In 1979, Price was diagnosed with a virulent form of thyroid cancer that recurred twice by 1984. She underwent two major operations, and the third occurrence was deemed inoperable and uncurable. Yet she survived her cancer. She attributed her survival in part to her humor, her determination, and her artistic discipline. She reduced the frequency of her public showings after 1984, however, driven with renewed fervor to make art more than to do anything else with it. She frequently met with and supported other people with cancer, offering some help and guidance for their own hopes of survival.

Much of Price's family followed her to Albuquerque in the decades after her own relocation. Her parents moved to New Mexico from Tennessee in 1977, as did her sister, her two nephews, and her brother. Her mother died in 1980, her father in 2005, and her sister in 2014.

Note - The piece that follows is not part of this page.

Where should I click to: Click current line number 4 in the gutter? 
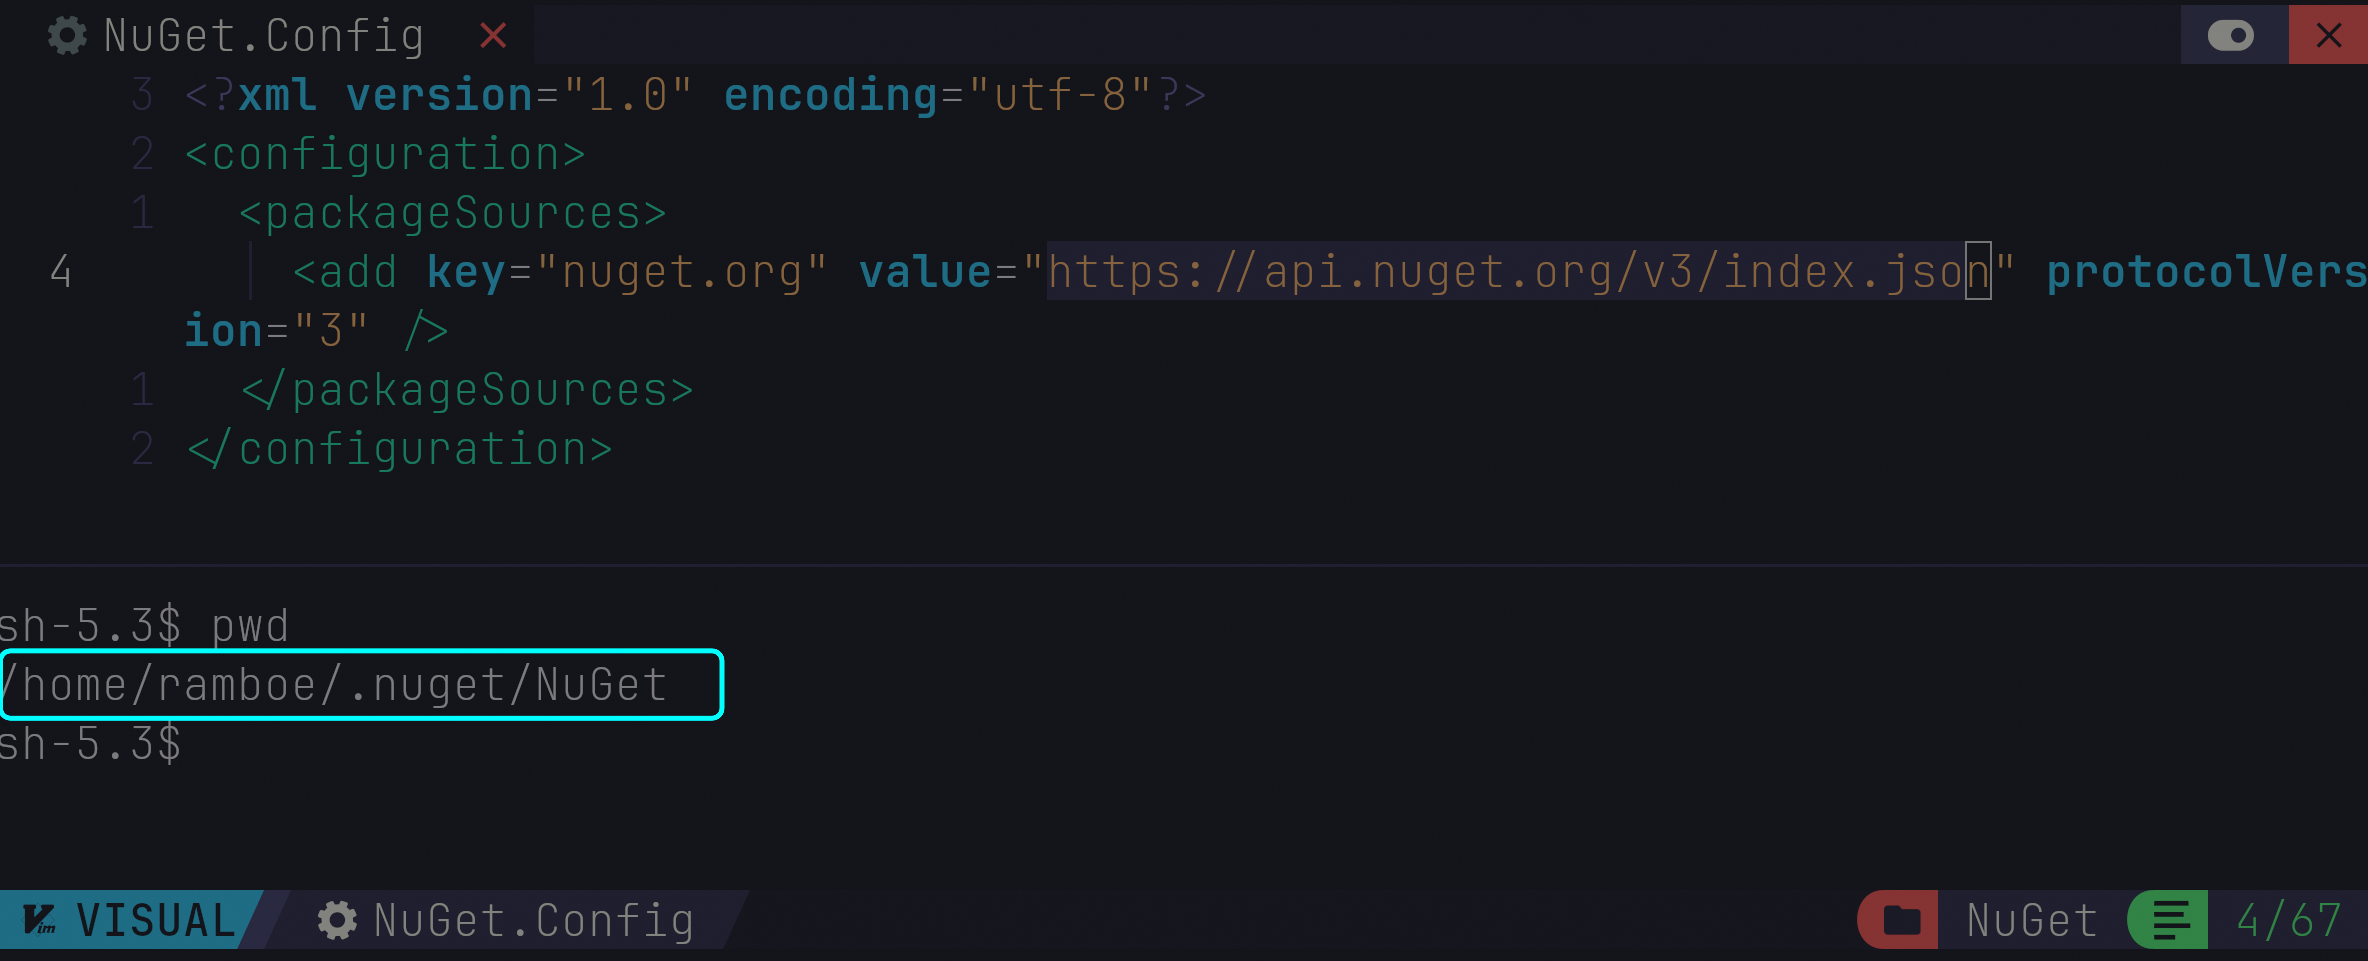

Rini Price continued making her art nearly every day, even during the early years of her dementia, until the condition made creating impossible. After nearly five years of advancing dementia, during much of which her husband served as her primary caregiver, she died of respiratory failure at Lovelace Hospital in Albuquerque on October 19, 2019.

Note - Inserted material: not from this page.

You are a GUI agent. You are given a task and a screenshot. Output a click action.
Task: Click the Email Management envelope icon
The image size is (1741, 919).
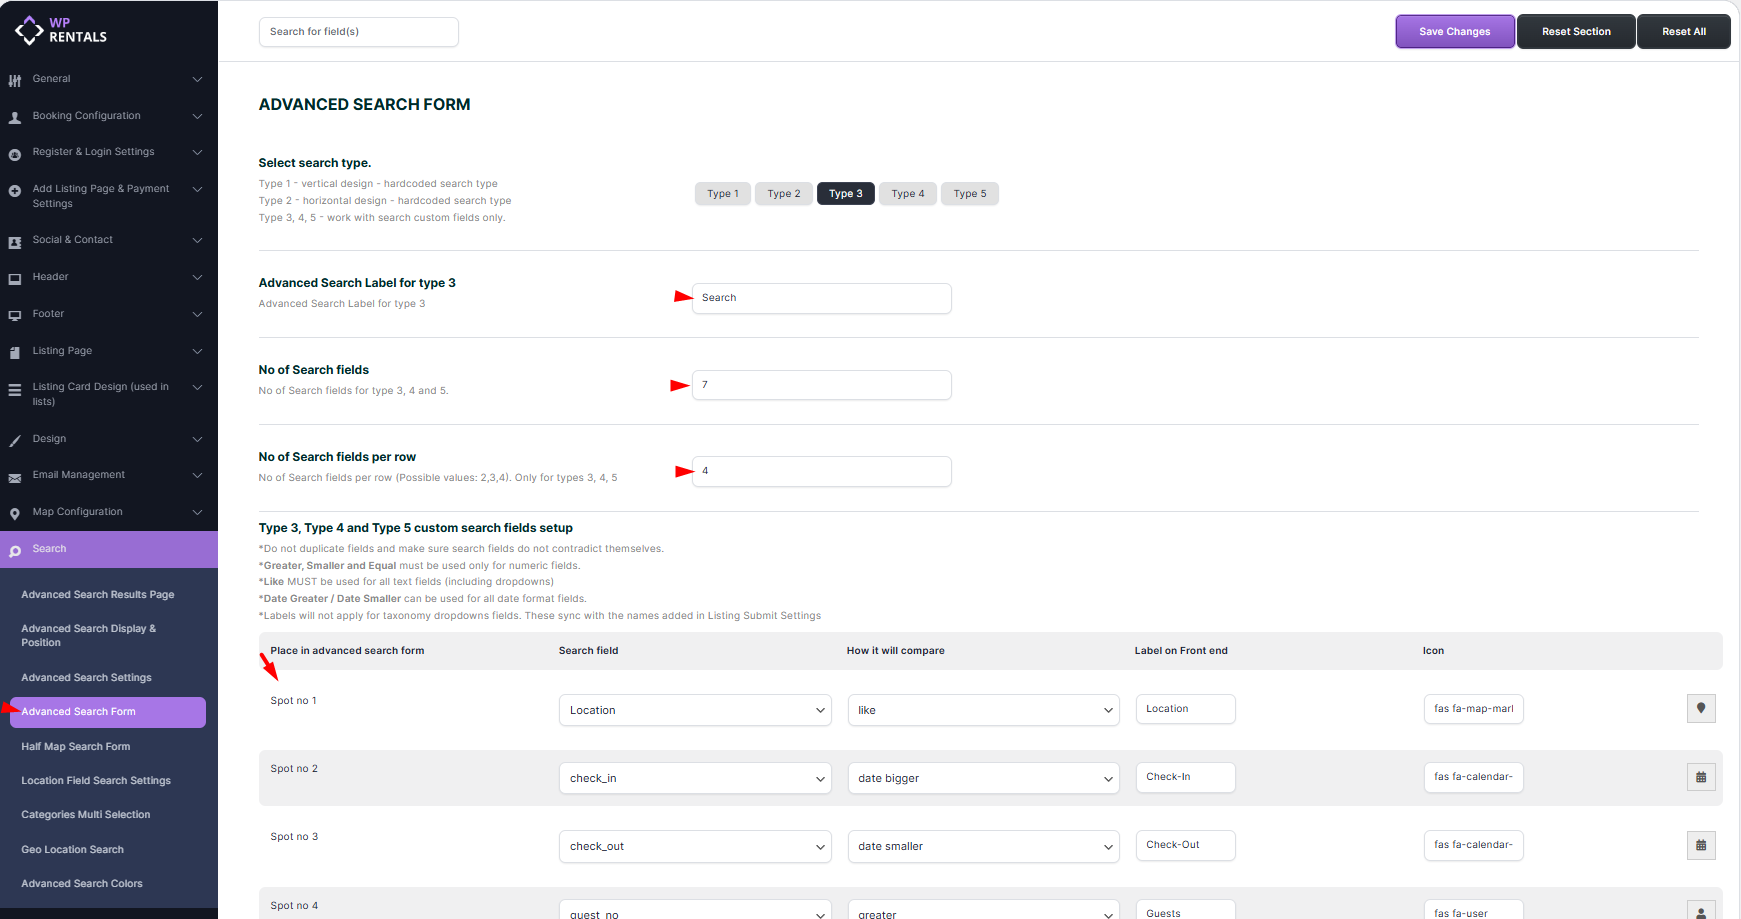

== Notable shows and exhibitions ==

- The Albuquerque Museum, permanent collection, 2010
- The Albuquerque Museum, "Albuquerque Now" invitational exhibition, 2010
- Price-Dewey Gallery, Santa Fe, "The Art of Journaling" invitational group show, 2006
- Artspace 116, Albuquerque, "Death Self" with poems by V. B. Price, 2005
- American Institute of Architects, Albuquerque, "Our Species" one-woman show, 2004
- Galerie E, Albuquerque, "Circles, Stripes, and Squares" one-woman show, 2004
- Off Center Gallery, Albuquerque, "Ranting and Raving" group show, 2004
- Capitol Art Collection, Santa Fe, permanent collection 1998
- Albuquerque Festival of the Arts, "Magnifico! Invites" group invitation show, 1991
- Pannell Library, New Mexico Junior College, Hobbs, one-woman show, 1979
- Mariposa Gallery, Albuquerque, eleven invitational theme exhibitions, 1974–1998
- Mariposa Gallery, Albuquerque, "The Doll Show" and "Ritual and Ceremonial Objects" invitational group exhibitions, 1977 & 1979
- The Albuquerque Museum, "Woman's Show," 1978
- "Easter Eggcelebration," Albuquerque and Hartford, CT, 1976
- Workshop Originals Contemporary Gallery, Albuquerque, one-woman show, 1974
- Navajo Gallery, Taos, and Talisman Gallery, Santa Fe, MS Six group shows, 1972
- Double Mporium, Corrales, NM, one-woman show, 1968

== Books and publications ==

- Death Self, with poems by V. B. Price, Wingspread Guides of New Mexico, 2005.
- Cover art, Innocence Regained: Christmas Poems, by V. B. Price, Casa Urraca Press, 2020.
- Cover art, Memoirs of the World in Ten Fragments, by V. B. Price, Wings Press, 2018.
- Cover art, The Rhizome as a Field of Broken Bones, by Margaret Randall, Wings Press, 2013.
- Cover art, Broken and Reset: Selected Poems 1966 to 2006, by V. B. Price, UNM Press, 2007.
- Cover art, Mythwaking: Homeric Hymns: A Modern Sequel, by V. B. Price, St. Elizabeth Street Press, 2004.
- Cover art, The Oddity, by V. B. Price, UNM Press, 2004.
- "Angel on Hard Times," painting reproduced as Wingspread Guides of New Mexico's annual Christmas card, 1998.
- Cover art and illustrations, The 7 Deadly Sins, V. B. Price, La Alameda Press, 1997.
- Art Director, illustrator, cartoonist, Century: A Southwest Journal of Observation and Opinion, 1980–1983.
- Cover art and internal art, Semblances, by V. B. Price, Sunstone Press, 1976.
- Cover art and internal art, The Cyclops Garden, by V. B. Price, 1969.